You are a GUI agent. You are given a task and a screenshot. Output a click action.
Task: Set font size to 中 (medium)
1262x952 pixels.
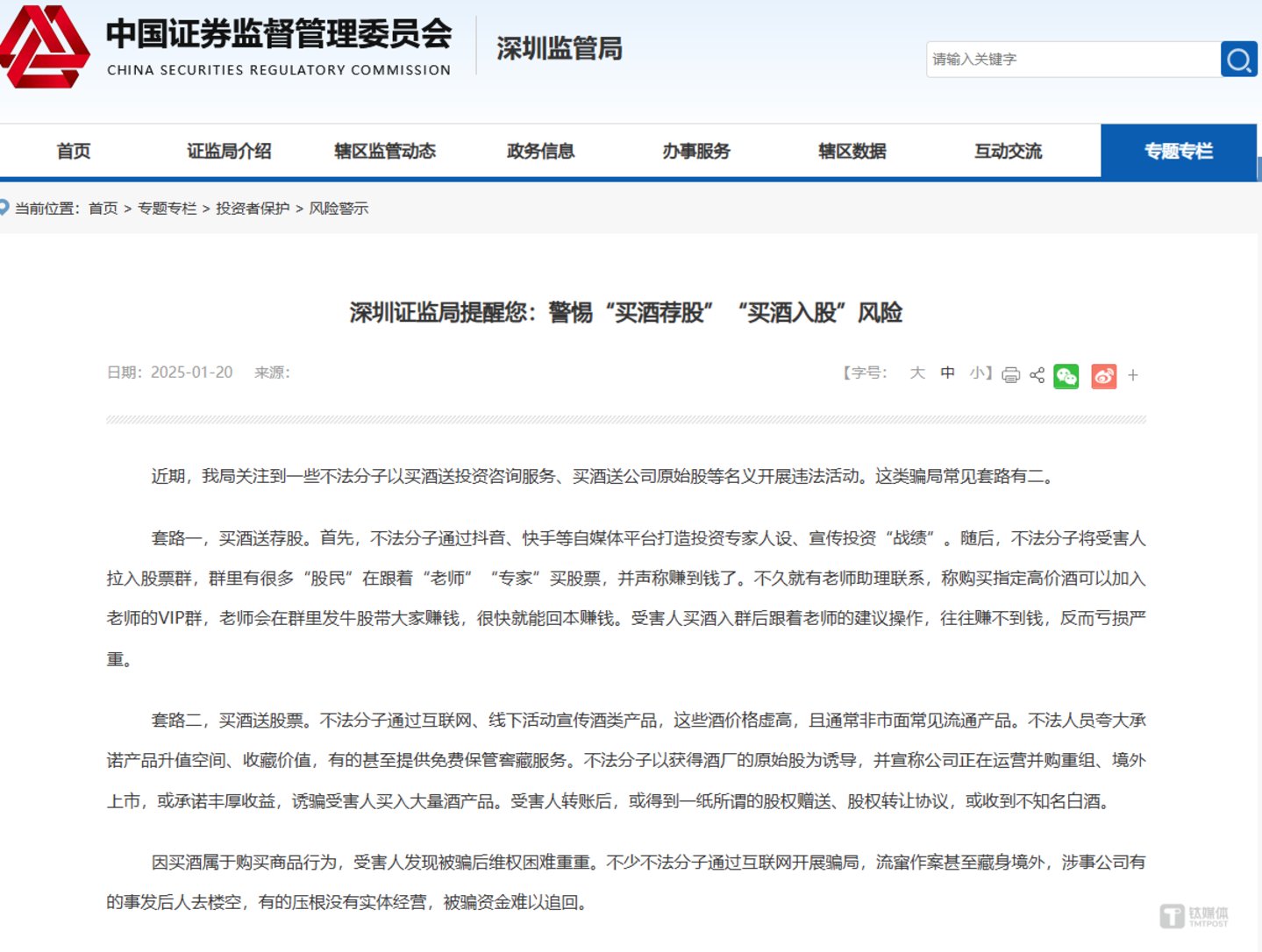pos(947,373)
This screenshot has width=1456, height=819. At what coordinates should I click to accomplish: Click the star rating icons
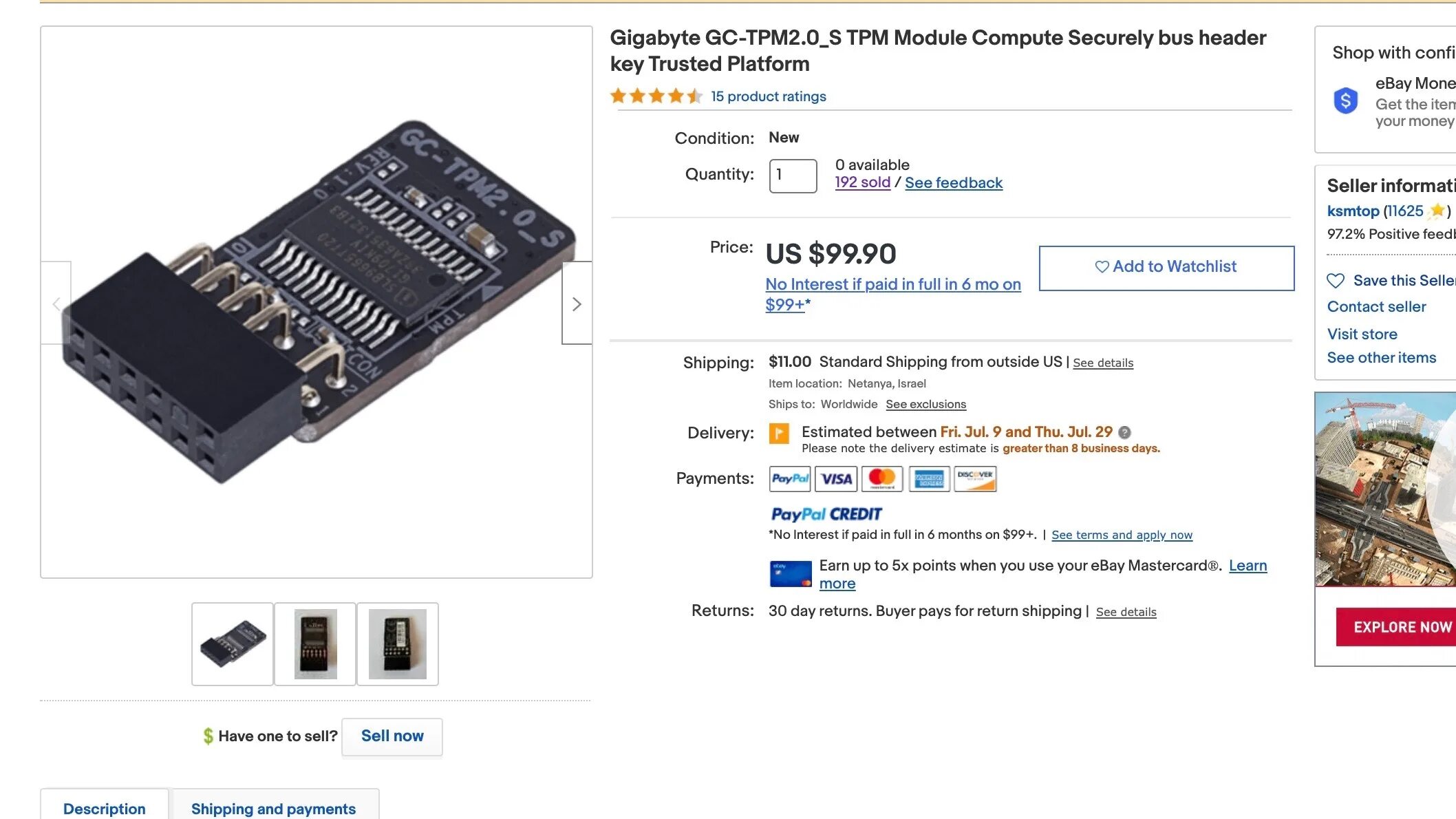pos(656,96)
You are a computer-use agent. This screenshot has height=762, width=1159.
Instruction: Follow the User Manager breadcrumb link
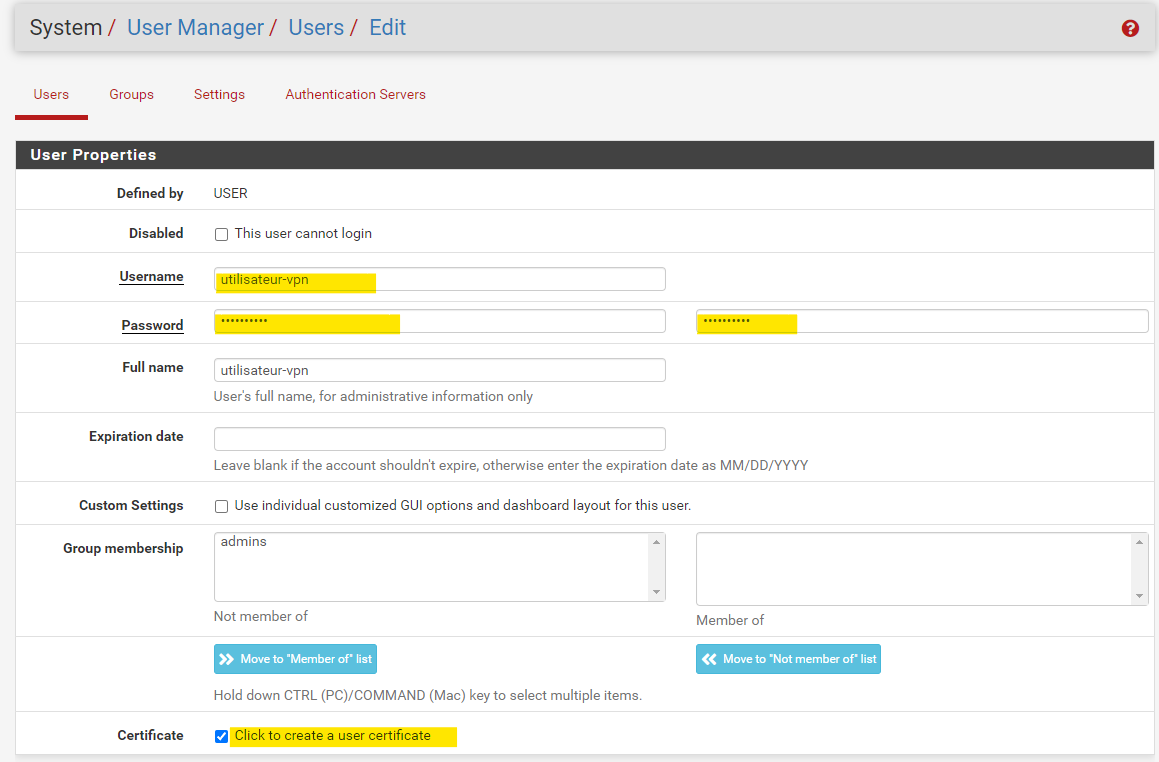point(195,28)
────────────────
▶ _WHAT YOU SHOULD DO_: Repeat the material exactly. Skip the images.

▶ _TASK RESPONSE_:
You are a GUI agent. You are given a task and a screenshot. Output a click action.
Task: Set font size to 中 (medium)
1262x952 pixels.
pos(947,373)
This screenshot has width=1456, height=819. At what coordinates should I click to accomplish: Click the star rating icons
pos(656,96)
You are a computer-use agent. This screenshot has height=762, width=1159.
Instruction: Follow the User Manager breadcrumb link
point(195,28)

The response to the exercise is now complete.